#### [STATED GOAL]
Can you render the lines below as a numbered list, skipping any blank lines and leaving the pictures out?

#### [PROVIDED DATA]
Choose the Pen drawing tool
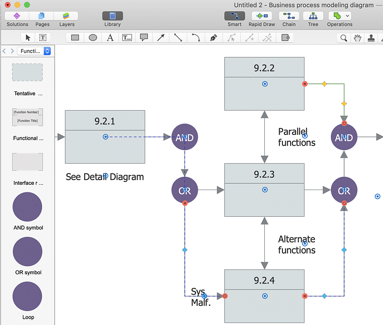 214,37
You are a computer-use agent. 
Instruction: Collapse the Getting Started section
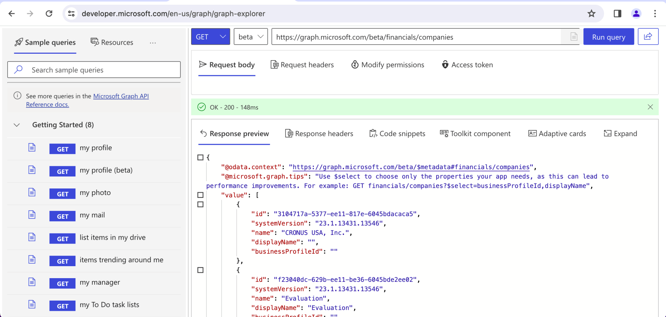click(17, 125)
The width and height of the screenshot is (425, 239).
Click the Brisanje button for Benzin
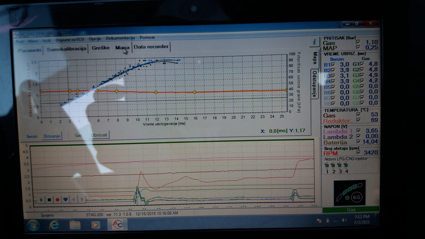[x=52, y=136]
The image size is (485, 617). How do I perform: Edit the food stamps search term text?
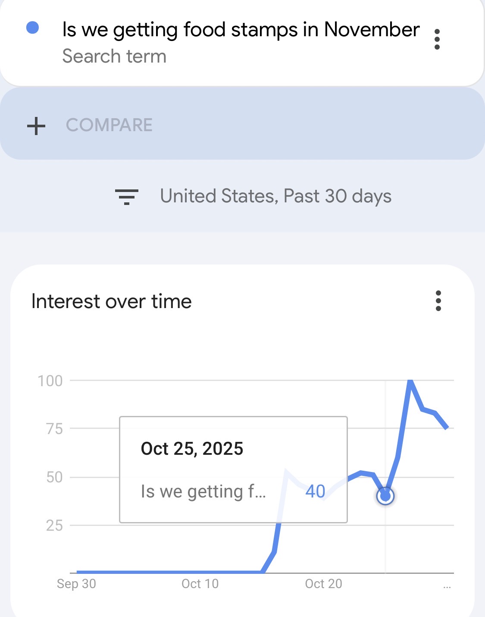[241, 30]
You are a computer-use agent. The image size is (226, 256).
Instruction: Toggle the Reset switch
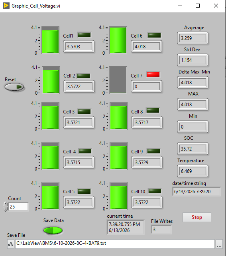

#### [THE OUTPUT]
1. Choose the Pen drawing tool
2.  214,37
3. You are a computer-use agent. 
4. Instruction: Collapse the Getting Started section
5. click(17, 125)
6. The width and height of the screenshot is (425, 239).
7. Click the Brisanje button for Benzin
8. [x=52, y=136]
9. The image size is (485, 617). How do I perform: Edit the food stamps search term text?
10. [241, 30]
11. You are a computer-use agent. The image size is (226, 256).
12. Instruction: Toggle the Reset switch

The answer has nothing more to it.